── Records provided ──
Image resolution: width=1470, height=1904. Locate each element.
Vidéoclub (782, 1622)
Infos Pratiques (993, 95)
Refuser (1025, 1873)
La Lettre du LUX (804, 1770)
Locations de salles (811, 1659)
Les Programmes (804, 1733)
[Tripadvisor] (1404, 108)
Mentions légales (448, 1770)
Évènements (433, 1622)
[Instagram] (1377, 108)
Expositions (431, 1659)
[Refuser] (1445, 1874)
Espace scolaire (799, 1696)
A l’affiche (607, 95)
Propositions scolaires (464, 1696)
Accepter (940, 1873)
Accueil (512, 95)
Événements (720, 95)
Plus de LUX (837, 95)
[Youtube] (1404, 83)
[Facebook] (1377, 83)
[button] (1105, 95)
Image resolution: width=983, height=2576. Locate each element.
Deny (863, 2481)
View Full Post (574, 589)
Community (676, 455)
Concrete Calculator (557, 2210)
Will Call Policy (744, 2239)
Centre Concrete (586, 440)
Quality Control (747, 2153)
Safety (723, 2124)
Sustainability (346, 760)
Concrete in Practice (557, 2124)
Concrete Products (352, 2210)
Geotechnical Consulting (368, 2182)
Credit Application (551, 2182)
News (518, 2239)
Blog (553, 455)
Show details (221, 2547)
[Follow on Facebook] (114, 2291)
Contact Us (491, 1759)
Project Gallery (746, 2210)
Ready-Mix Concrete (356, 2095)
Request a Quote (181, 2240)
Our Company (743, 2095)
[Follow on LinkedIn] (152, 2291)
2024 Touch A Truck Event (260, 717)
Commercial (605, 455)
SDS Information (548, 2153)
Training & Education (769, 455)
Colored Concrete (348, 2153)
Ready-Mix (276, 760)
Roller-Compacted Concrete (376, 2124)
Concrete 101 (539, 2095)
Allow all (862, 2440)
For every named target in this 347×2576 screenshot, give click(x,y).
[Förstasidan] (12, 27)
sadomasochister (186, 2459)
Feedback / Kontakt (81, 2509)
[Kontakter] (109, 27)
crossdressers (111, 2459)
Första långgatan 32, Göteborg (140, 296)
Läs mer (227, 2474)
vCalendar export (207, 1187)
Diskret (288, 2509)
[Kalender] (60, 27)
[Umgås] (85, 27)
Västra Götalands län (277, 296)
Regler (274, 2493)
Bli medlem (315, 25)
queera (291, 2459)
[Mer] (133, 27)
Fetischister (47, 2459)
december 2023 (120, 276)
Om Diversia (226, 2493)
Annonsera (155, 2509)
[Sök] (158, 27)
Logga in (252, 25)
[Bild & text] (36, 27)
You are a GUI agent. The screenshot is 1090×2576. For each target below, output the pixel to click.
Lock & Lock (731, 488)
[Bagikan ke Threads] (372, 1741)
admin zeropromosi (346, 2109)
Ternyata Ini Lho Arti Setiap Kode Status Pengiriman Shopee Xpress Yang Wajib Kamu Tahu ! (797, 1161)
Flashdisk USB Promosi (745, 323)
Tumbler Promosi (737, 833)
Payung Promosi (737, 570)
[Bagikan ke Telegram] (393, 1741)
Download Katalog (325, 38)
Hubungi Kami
───
- _Exercise_
Lines in the listing above that contain the word "each" must be copied; leave out the rest.

- _Task answer_
Image resolution: width=1470, height=1904. Locate each element.
Image resolution: width=983, height=2576. Locate each element.
You are a GUI agent. The screenshot is 1090×2576. For each target below, output the pixel to click.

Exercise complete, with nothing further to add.